The automaker expects to sell 712,000 vehicles in China this fiscal year, up from an earlier forecast of 570,000. The carmaker increased its sales in the country 28 percent to 188,000 vehicles in the fiscal second quarter.
Nationwide vehicle sales in the world’s most populous country may rise 28 percent to 12 million this year, based on a government forecast. That’s likely enough to surpass the U.S. as the world’s largest auto market.
Renault SA, which owns 44 percent of Nissan, jumped as much as 5.2 percent as of 11:25 a.m. in Paris trading.
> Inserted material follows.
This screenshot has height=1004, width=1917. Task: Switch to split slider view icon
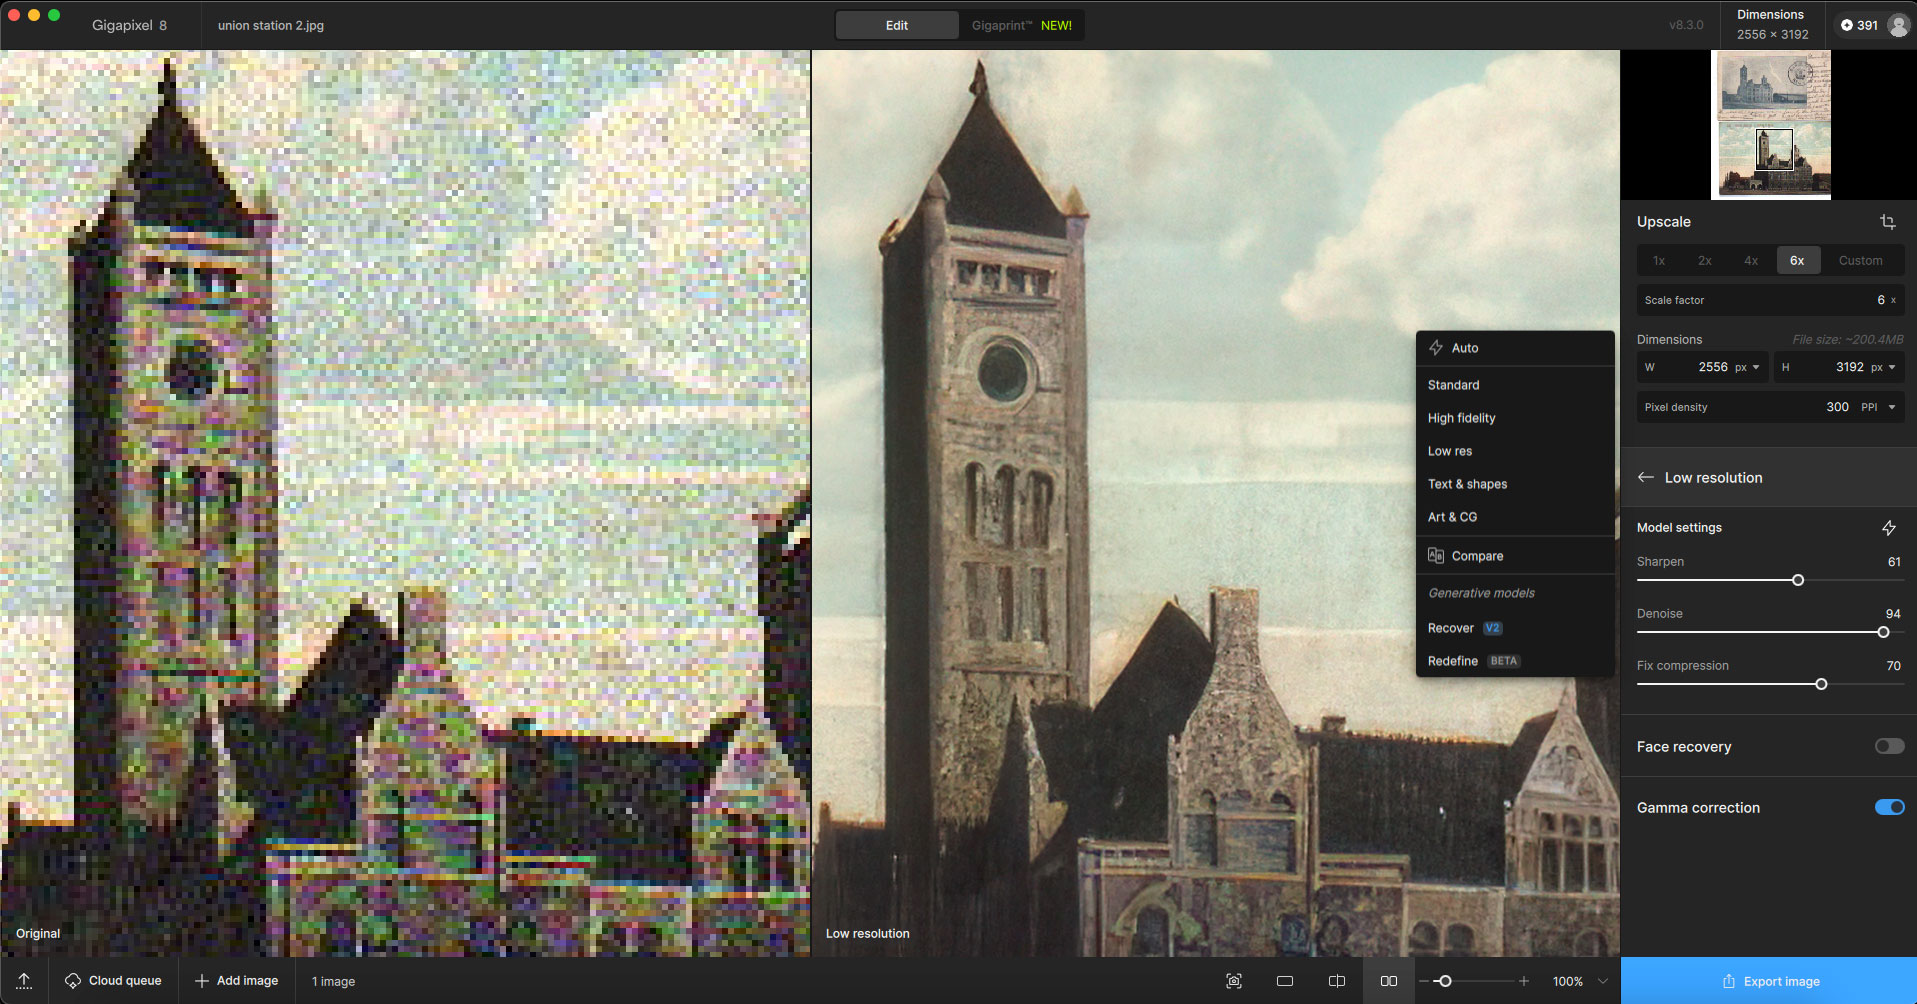tap(1336, 981)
Toyota Motor Corp., the world’s biggest carmaker, will report second-quarter results tomorrow.
Quarterly Profit Falls
Nissan raised its fiscal-year sales forecast for the U.S. to 765,000 vehicles from 750,000 and boosted its outlook for Europe to 468,000 from 400,000.
The automaker rose 1.7 percent to close at 661 yen in Tokyo trading today, before the earnings announcement. The shares have gained 107 percent this year, compared with Honda’s 50 percent increase and Toyota’s 24 percent rise.
Nissan’s second-quarter net income fell to 25.5 billion yen from 73.5 billion yen a year earlier. The company’s U.S. sales fell 24 percent in the first 10 months of this year as drivers cut spending amid rising unemployment and falling wages.
The yen averaged 13 percent stronger against the dollar last quarter than a year earlier. The stronger Japanese currency cut Nissan’s first-half operating performance by 142.7 billion yen, Nissan said today.
The yen averaged 93.58 against the dollar in the quarter.